Infrastructure as a Service (IaaS)


Infrastructure as a Service is exactly what it sounds like. The resources which we need to run our applications are taken from a cloud provider. What this means, is that we can ask a provider to create a Virtual Environment with a certain amount of resources. Let's take an example of this.

Let's say I have a very weak laptop, and I want to run some Machine Learning Model which needs more computing power than what my laptop is providing. One solution is for me to buy a more powerful laptop. Of course, this would be quite expensive, and setting up the environment will also take time.

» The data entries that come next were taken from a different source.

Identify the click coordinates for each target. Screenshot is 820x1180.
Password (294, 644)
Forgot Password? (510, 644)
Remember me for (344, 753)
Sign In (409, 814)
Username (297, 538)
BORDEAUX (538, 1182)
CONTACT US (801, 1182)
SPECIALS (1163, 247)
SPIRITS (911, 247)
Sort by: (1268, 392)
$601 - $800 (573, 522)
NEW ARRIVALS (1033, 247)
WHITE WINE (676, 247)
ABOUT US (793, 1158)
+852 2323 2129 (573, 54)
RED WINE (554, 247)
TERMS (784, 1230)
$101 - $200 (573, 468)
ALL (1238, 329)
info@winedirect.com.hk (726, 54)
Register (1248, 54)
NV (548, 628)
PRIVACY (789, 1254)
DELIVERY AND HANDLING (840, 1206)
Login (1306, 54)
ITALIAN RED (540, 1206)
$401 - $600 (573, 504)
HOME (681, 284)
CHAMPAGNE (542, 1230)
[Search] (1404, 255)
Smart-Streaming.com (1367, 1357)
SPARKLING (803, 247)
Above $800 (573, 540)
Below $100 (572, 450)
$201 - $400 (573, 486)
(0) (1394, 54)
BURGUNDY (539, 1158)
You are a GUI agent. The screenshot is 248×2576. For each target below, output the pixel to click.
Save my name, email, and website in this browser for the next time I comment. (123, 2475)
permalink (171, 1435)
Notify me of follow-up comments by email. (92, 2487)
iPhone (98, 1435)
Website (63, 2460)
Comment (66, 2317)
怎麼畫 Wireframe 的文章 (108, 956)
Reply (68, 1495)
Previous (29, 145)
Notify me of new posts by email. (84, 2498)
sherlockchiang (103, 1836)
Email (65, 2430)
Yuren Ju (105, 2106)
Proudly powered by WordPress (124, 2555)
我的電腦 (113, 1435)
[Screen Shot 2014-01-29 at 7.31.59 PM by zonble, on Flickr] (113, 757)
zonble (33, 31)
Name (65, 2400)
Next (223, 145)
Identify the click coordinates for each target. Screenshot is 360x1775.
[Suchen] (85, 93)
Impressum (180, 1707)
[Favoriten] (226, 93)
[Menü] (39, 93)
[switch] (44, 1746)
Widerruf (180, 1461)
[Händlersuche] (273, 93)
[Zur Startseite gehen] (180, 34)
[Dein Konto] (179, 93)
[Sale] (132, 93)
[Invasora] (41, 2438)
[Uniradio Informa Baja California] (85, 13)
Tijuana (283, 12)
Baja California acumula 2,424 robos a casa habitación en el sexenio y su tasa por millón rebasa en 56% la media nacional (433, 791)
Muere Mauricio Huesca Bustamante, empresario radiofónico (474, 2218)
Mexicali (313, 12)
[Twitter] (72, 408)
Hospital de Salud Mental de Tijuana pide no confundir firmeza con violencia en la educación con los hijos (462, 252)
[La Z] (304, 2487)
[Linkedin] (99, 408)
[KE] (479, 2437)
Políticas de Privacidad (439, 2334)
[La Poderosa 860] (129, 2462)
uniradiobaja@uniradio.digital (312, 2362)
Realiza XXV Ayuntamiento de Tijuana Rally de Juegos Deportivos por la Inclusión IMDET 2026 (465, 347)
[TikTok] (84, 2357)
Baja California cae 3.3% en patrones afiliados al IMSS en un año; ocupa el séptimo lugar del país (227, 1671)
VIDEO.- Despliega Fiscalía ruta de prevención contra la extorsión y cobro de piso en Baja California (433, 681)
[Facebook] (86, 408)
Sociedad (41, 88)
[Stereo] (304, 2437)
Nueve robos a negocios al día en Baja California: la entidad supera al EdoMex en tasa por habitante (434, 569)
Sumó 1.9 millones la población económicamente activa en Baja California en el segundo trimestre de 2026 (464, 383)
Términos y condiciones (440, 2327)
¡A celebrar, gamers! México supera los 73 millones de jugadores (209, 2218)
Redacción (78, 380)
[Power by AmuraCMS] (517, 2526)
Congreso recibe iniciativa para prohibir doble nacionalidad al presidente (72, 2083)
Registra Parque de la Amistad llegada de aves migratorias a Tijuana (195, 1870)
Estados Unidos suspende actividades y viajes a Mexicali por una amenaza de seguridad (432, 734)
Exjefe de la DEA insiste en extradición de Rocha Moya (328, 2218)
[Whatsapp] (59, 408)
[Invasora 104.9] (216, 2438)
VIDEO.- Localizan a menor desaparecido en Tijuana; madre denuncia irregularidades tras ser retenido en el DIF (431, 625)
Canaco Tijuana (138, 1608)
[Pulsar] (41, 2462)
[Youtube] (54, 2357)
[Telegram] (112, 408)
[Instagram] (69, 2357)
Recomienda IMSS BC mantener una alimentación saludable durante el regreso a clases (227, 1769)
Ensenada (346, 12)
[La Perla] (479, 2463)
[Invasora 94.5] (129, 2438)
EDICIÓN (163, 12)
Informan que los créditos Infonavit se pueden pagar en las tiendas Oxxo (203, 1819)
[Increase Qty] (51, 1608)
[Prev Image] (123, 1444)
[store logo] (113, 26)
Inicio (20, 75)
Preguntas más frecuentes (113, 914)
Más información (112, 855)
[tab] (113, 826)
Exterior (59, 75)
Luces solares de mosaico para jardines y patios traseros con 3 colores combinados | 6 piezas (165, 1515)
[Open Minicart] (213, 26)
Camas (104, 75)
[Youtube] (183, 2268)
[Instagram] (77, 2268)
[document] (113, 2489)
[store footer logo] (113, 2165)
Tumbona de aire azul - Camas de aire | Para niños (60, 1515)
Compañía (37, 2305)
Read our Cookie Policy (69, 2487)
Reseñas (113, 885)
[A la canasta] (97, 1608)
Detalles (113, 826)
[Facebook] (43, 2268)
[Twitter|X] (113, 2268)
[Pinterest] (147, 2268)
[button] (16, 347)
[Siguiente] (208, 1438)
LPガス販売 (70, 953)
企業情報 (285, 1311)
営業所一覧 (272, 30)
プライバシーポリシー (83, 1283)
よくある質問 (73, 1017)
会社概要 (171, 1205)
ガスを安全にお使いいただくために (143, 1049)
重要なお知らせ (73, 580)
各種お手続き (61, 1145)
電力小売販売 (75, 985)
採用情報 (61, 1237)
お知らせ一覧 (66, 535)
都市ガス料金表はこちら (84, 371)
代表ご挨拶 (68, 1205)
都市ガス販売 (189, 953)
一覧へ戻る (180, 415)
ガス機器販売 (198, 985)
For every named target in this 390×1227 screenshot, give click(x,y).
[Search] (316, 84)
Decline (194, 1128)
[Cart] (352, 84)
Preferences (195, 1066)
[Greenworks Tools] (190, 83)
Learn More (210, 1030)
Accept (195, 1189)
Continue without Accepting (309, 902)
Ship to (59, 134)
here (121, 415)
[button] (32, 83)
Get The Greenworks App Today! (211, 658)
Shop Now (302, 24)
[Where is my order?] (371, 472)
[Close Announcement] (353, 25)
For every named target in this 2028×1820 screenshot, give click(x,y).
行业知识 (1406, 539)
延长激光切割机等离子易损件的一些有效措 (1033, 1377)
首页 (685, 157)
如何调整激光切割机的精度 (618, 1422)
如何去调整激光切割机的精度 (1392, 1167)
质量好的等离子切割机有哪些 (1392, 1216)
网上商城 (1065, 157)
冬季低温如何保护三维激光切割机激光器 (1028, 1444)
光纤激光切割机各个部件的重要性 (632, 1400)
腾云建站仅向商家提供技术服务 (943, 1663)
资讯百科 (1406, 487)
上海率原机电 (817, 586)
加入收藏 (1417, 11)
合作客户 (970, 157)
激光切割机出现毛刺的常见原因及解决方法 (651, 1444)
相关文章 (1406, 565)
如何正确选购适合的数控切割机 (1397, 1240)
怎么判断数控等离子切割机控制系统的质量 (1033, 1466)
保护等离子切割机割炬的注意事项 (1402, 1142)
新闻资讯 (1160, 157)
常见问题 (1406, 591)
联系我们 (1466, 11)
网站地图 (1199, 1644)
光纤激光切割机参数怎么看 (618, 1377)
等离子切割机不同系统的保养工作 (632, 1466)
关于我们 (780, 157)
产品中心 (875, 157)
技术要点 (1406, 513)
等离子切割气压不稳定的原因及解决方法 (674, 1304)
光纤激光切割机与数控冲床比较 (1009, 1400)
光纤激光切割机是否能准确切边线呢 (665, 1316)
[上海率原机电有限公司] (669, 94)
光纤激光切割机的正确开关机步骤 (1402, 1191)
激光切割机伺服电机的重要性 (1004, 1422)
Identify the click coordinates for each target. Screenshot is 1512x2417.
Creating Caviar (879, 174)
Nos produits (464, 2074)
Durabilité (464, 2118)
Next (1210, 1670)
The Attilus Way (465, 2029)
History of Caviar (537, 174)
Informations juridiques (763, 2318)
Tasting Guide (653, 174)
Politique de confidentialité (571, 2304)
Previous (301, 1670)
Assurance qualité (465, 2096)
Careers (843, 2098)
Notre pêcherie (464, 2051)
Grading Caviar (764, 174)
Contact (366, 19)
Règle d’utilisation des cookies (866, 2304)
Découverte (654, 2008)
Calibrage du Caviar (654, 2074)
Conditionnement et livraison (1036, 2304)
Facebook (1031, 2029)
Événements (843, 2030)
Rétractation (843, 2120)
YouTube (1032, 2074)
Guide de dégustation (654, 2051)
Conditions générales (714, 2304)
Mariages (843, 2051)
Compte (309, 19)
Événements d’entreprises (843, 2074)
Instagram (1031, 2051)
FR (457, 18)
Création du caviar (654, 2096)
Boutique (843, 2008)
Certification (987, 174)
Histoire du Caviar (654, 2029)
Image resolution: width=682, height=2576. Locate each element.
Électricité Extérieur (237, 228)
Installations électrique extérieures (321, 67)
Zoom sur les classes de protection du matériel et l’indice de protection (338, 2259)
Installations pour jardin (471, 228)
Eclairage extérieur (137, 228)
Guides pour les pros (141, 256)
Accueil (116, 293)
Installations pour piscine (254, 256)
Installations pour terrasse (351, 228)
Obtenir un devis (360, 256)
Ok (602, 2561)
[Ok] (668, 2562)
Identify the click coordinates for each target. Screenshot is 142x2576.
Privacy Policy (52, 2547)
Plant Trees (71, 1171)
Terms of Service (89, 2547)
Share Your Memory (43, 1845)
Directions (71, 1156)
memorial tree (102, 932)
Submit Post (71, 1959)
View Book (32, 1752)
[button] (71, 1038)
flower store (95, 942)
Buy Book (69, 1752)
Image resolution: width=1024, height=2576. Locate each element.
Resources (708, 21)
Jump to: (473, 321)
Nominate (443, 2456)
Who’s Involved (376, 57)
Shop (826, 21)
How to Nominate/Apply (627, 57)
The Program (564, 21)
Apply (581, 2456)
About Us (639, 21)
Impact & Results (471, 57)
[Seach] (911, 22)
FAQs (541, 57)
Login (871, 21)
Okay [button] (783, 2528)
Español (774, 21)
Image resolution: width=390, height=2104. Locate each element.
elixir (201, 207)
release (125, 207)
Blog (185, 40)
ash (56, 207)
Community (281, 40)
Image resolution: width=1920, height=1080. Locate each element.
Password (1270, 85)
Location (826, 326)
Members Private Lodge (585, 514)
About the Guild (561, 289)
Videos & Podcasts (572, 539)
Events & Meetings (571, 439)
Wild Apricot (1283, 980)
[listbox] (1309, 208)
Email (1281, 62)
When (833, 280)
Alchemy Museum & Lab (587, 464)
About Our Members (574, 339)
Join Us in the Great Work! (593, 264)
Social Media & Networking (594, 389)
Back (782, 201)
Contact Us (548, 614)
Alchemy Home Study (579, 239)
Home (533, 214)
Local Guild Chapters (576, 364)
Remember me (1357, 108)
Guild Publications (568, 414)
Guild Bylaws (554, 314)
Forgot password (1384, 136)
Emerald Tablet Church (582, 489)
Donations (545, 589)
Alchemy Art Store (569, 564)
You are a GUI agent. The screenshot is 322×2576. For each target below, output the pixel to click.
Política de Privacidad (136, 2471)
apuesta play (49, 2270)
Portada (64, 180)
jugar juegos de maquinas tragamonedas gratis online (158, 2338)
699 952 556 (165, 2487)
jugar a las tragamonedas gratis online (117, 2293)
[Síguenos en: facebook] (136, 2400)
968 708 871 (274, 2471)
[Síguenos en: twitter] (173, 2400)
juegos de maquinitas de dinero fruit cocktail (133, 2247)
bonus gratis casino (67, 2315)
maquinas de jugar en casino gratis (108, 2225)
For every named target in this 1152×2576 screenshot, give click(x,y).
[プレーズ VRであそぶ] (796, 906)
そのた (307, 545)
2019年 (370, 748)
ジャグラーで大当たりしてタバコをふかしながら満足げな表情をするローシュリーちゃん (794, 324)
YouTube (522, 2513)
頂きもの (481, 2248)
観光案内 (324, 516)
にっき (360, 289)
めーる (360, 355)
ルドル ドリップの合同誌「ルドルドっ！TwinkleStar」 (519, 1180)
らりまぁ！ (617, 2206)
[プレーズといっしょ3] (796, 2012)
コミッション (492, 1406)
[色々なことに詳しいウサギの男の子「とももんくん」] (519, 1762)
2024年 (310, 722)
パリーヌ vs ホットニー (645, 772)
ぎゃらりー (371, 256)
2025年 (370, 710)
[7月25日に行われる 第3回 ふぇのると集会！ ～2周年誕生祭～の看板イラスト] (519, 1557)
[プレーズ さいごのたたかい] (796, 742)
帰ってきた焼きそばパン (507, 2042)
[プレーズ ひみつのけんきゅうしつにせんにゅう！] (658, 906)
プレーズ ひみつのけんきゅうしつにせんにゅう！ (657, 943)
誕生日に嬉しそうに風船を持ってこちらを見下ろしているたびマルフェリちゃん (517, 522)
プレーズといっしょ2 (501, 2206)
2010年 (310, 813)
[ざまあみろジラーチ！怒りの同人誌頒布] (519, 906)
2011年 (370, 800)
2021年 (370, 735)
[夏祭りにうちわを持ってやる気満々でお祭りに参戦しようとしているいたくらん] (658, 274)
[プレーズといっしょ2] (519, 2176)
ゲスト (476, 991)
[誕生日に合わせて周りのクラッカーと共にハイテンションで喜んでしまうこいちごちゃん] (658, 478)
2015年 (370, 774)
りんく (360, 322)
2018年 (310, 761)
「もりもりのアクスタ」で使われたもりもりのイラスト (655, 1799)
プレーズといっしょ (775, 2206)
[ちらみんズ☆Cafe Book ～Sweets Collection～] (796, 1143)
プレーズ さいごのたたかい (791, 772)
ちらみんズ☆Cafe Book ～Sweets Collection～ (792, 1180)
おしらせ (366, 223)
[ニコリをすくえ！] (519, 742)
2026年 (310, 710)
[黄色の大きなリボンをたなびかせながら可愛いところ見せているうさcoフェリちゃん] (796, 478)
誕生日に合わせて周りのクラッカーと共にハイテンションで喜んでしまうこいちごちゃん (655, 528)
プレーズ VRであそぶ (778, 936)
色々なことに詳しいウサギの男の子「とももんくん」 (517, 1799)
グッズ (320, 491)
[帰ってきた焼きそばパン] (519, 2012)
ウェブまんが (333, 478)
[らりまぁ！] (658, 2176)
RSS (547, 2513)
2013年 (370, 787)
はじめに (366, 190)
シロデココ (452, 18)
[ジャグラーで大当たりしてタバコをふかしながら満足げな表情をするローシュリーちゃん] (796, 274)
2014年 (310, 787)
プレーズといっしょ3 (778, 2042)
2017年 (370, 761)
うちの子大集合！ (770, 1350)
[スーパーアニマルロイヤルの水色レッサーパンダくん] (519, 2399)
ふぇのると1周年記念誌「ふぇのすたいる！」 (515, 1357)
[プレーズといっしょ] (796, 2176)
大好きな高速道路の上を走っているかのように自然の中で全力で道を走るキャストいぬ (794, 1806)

Instead, I can ask a Cloud provider such as AWS, GCP, or Azure to make a Virtual Machine which let's say 4 CPUs and 16 GB Ram, and 40GB Storage. This too will cost me money, however, it is a much more efficient solution compared to buying a new laptop. I can now run my Machine Learning Model in this Virtual Environment which has adequate resources.


How are these resources allocated? Well, The provider still has to spend lots of money in order to set up the hardware. They have physical hardware resources which are then allocated to the users on demand. When the user request some resources, the resources are allocated from the available resource pool. Since multiple users are allocated resources from the same pool, the costs are much lower than having to buy and set up all the hardware yourself. The only thing the user needs to have is a stable internet connection to be able to access these.

A couple of IaaS providers include AWS, Azure, and OpenStack

Platform as a Service (PaaS)


PaaS is built on top of IaaS. This means that we already have the infrastructure ready and PaaS provides us with Middleware and a Runtime. It also gives us a lot more such as developer tools, databases and more. PaaS takes care of most of the infrastructure and tools needed to develop any application, so all we have to do is enter the data, logic, and APIs and finally create the application.

PaaS also allows you to avoid the expense and complexity of buying and managing software licenses, the underlying application infrastructure, middleware, container orchestrators such as Kubernetes or the development tools and other resources.


PaaS often has Kubernetes as a platform which in turn can let us deploy and scale our applications, make a CI/CD pipeline, have a Container Orchestrator, and add more features using a Service Mesh.

Some popular examples of Paas are Kubernetes, Docker, Heroku, OpenShift, GitHub, and GitLab.

Software as a Service (SaaS)


SaaS is something we've all used with or without knowing. Web-based applications such as a browser games are a good example of this. In simple terms, SaaS is an application that is delivered to the user through the web, without the user having to worry about having the infrastructure or software requirements needed to run the application.

SaaS applications are sometimes called Web-based software, on-demand software, or hosted software. Regardless of the name, these applications are run and managed by the provider. This includes the performance, security, and availability of the application


If your looking to make applications used by a non-technical person, implementing SaaS would be a good idea as the user will not need to worry about Infrastructure or any other software requirements.


IaaS is useful when your local system is not powerful enough to do a certain task. PaaS is useful when you don't want to worry about the infrastructure or runtime. SaaS is useful to deliver applications to the end-user in an easy manner.

SaaS is dependent on PaaS, while PaaS is dependent on IaaS.